■ **WORK TO COMPLETE**:
Arrange the part of the listing that opens with the line containing "Toggle the EPS legend entry" and closes with the listing's last line as a JSON list of strings, one string per line, leaving out blank lines.

______________________________

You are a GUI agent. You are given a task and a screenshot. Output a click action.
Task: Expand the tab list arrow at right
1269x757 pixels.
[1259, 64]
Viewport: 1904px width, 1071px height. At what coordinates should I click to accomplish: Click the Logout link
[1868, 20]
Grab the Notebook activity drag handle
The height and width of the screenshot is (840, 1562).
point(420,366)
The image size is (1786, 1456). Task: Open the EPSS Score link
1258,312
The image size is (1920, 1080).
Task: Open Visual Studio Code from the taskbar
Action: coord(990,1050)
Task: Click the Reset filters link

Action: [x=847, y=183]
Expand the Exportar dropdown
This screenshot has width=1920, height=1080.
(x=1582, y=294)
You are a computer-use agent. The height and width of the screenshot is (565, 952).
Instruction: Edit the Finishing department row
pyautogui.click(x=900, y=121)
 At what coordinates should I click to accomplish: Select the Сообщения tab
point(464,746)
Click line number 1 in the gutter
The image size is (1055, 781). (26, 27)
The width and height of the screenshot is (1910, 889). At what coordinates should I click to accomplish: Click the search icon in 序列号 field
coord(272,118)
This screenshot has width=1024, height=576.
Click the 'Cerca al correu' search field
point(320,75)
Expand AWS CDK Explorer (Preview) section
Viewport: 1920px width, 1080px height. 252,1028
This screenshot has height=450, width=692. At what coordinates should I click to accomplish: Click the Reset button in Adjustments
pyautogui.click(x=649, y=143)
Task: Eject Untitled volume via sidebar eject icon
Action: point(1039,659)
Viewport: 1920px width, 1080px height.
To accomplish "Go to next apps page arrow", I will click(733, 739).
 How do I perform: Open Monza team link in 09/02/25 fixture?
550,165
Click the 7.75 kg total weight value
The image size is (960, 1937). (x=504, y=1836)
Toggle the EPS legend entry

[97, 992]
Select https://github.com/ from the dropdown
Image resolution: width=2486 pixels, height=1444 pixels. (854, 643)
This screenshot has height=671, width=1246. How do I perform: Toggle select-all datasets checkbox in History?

______________________________

■ **RESULT OF THIS TASK**:
[
  "Toggle the EPS legend entry",
  "[97, 992]",
  "Select https://github.com/ from the dropdown",
  "Image resolution: width=2486 pixels, height=1444 pixels. (854, 643)",
  "This screenshot has height=671, width=1246. How do I perform: Toggle select-all datasets checkbox in History?"
]